While the cat’s away…
April 13, 2008
It always seems to happen – whenever things get busy great posts come out of the woodwork. If I’m traveling on my own, I often just head back to the hotel and work, but as the wife is along on this one (poor thing – sometimes the only vacation she gets is an “add-on” after a work trip) I’ve been “out and about” more than usual. I can’t complain though as I’m half way around the world again, this time taking some (well deserved) PTO in Hong Kong after heading back from some work in Singapore, so expect a trip report soon and an update to the Flickr account
So, I’m going to have to link and run on these with little of my usual thoughts/commentary, but all these posts below so perfectly say what I would have there’s very little to add.
First up, Bruce Schneier has an excellent post on The Feeling and Reality of Security. I’ve said plenty of times in the past that I love Buce’s writing, and enjoyed his Beyond Fear book, which is a lot more of this stuff. As noted in this post/article, there’s a lot of “feeling secure”-type security going on at the moment which is a shame as it just costs us all more money and doesn’t remove any of the real threats.
Unfortunatly the RSA conference was right in the middle of my trip as I would have loved to have been there and had a good number of people to catch up with. However, it seems that it’s given Jeremiah Grossman a bunch of things to post about. It would have been great to have caught his CSRF presentation (a must read BTW so click on through) because, has we’ve all been taking about for a long time, this is the next (if it’s not already happening already) big vulnerability out there. I don’t think that anyone will correct me if I say it could very well be the buffer overflow vulnerability for the web as it’s so common to the way web applications work.
Not leaving it there, Jeremiah has another post on perhaps a leak from the next PCI-DSS standard. I know a lot of us in the security community are waiting on the next version coming out, and I can’t say that may of the people I’ve talked to are great fans of it – it tries to help, but the general consensus is that it doesn’t really go far enough, especially in the application department. From the article, it seems section 6.6 (the part specifically on application security is “code review”. Previously the standard said
Ensure that all web-facing applications are protected against known attacks by applying either of
the following methods:
- Having all custom application code reviewed for common vulnerabilities by an organization
that specializes in application security- Installing an application layer firewall in front of web-facing applications.
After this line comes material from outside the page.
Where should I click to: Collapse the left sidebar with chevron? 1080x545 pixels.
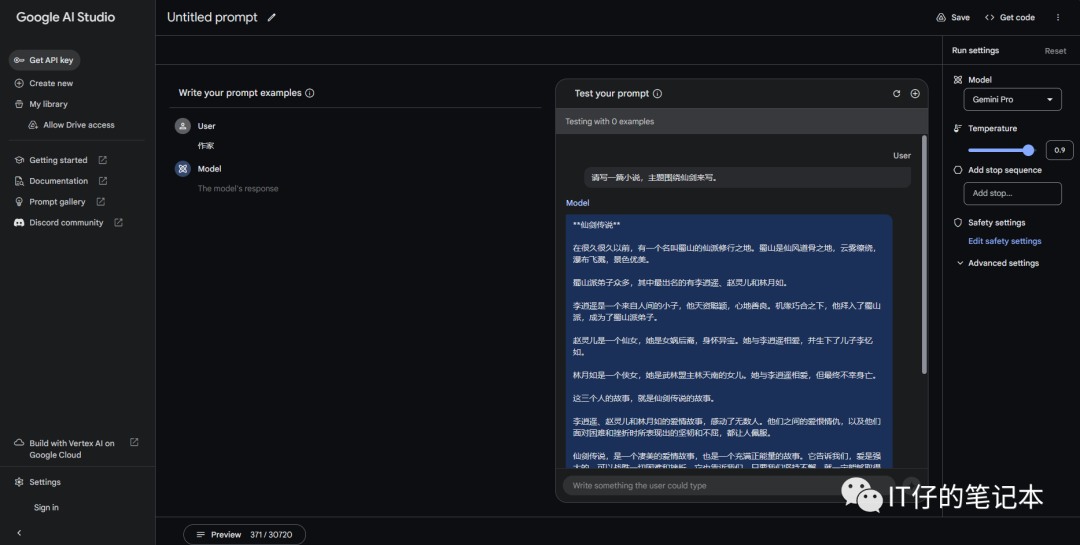click(19, 533)
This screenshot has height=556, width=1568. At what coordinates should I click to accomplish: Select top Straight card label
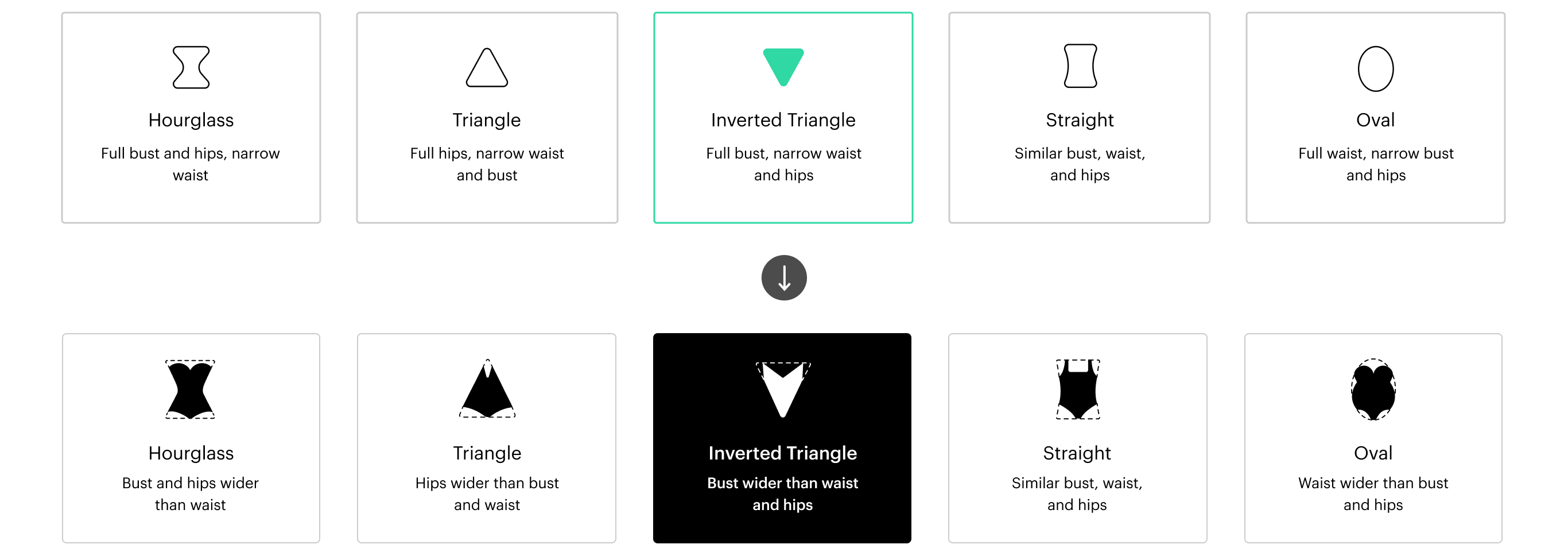coord(1080,120)
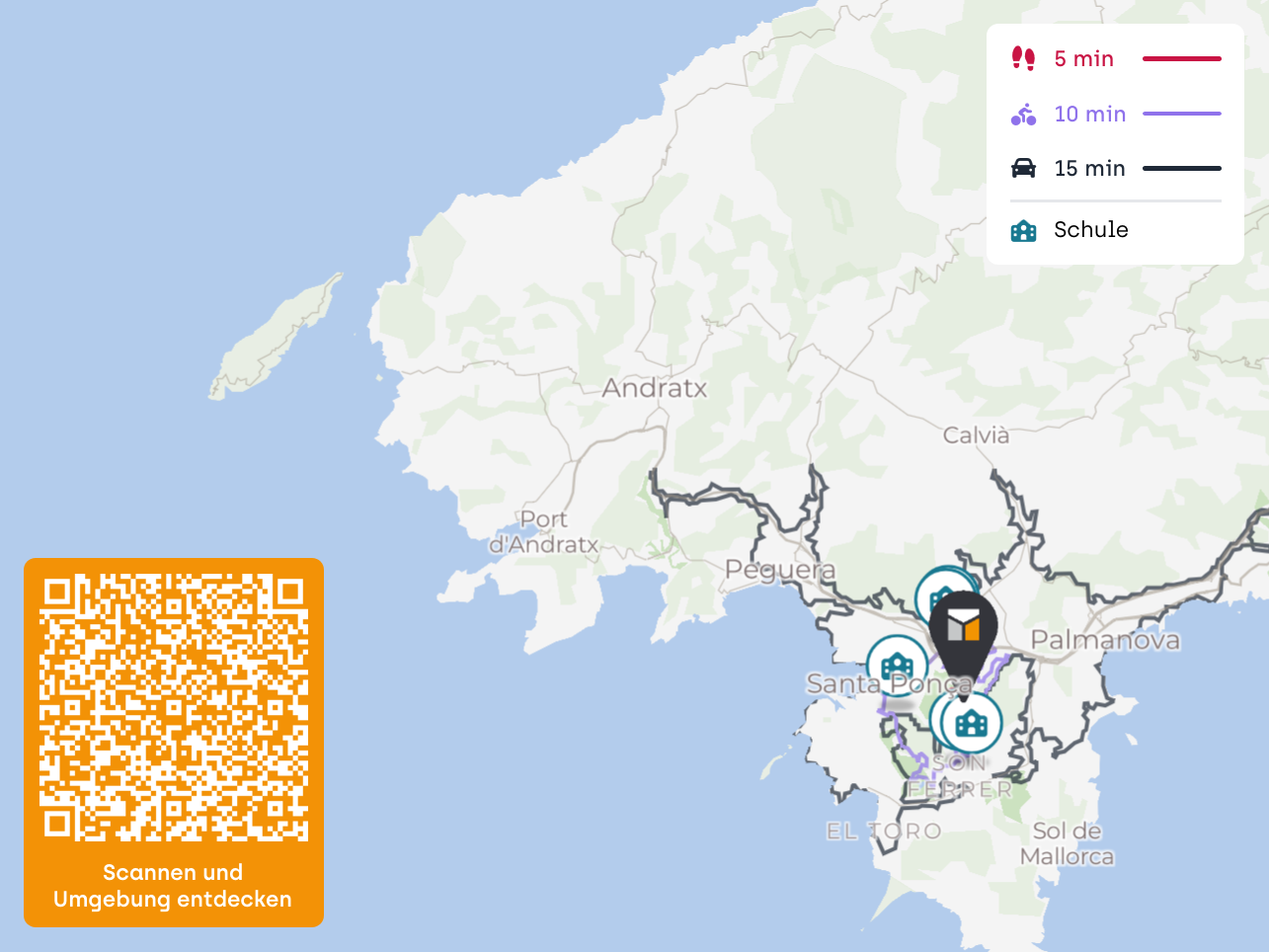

Note: This method is considered a best practice until June 30, 2008, after which it becomes a
requirement.
There’s two interesting parts here, first that “having applications reviews” doesn’t exactly say how and using what method – it could be a white box code review (either human of via a tool like Fortify), or black box (once again, an audit/pen test or via a tool like WebInspect). This leaves a huge amount of “wiggle room” for quality and security. This is an “or” type requirement, so a company could just choose to slap a WAF in front of everything and call themselves secure as well! The “note” is also good to, ahem, “note” in that none of this is actually required until June 30th.
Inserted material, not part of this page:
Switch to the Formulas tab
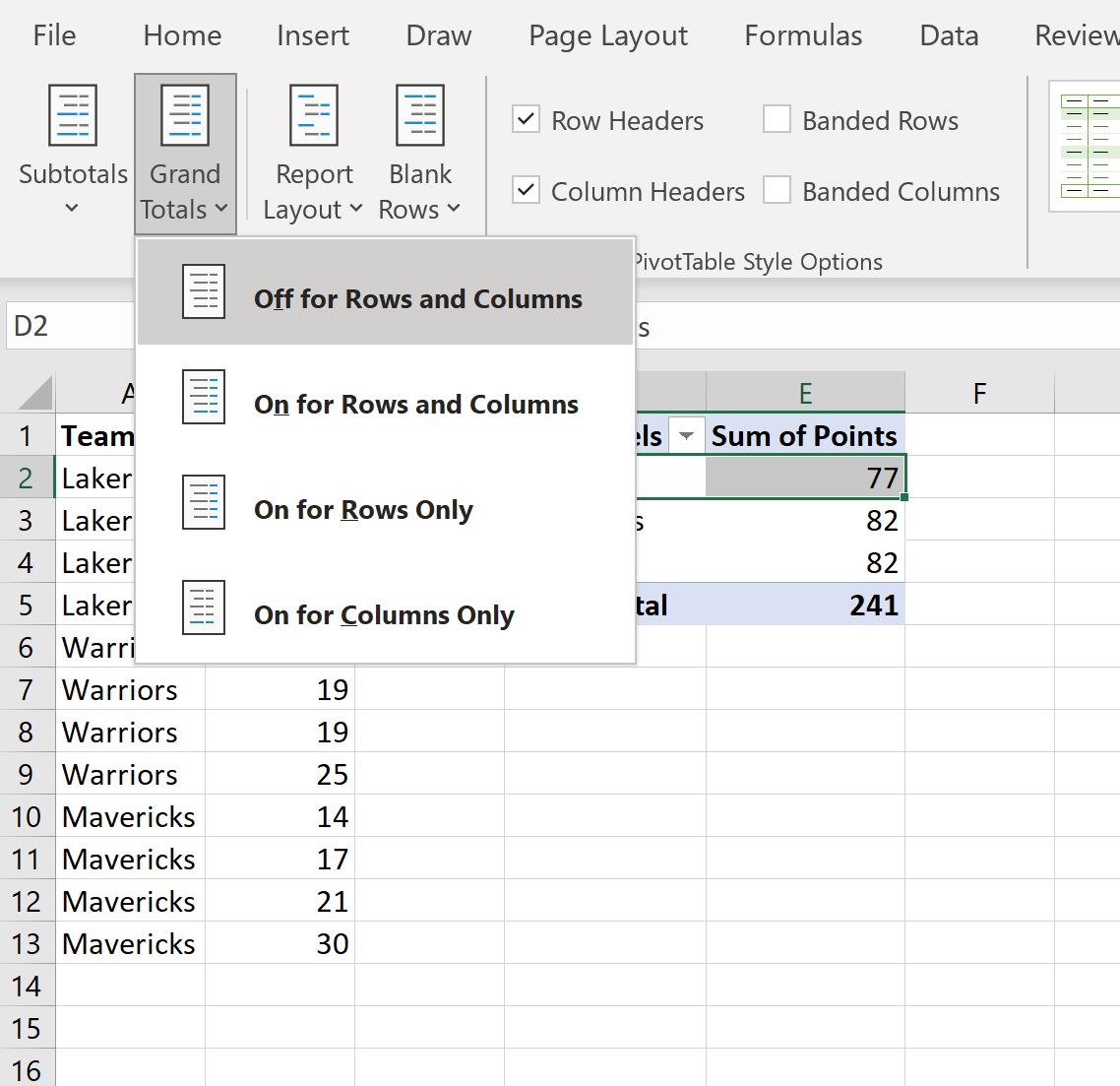(x=803, y=36)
So, along comes Standards Council General Manager Bob Russo in the article JG linked to and hints that “Personally, I’d love to see everyone go through on OWASP-based source-code review”, perhaps meaning that PCI-DSS is actually going to prescribe the method people have to go through (which isn’t bad), but then backs off any says this certainly isn’t going to happen (most likely the cost factor – source code reviews are time-consuming, not many people can do them, and thus expensive) and then says that it looks like the application firewall is the way to go. As Jeremiah says, whoa!
I don’t know what it is with PCI and their love of reusing existing OWASP documents – certainly in the early days they were the only community outfit around, and not much else out there to springboard off from (the OWASP Top 10 was completely the wrong thing to hang security on, for various reasons, but none-the-less lots of people did so). Several people have offered to help write a new “secure application review” standard on a few occasions, myself included (with a good number of top-people in the community), and Mark Curphey has as well, but there was little interest (in my case, some people from PCI actively didn’t want us even mentioning that what we were trying to do was even along the same lines as the PCI-DSS). Oh well, I guess a lot of us will be waiting with baited breath.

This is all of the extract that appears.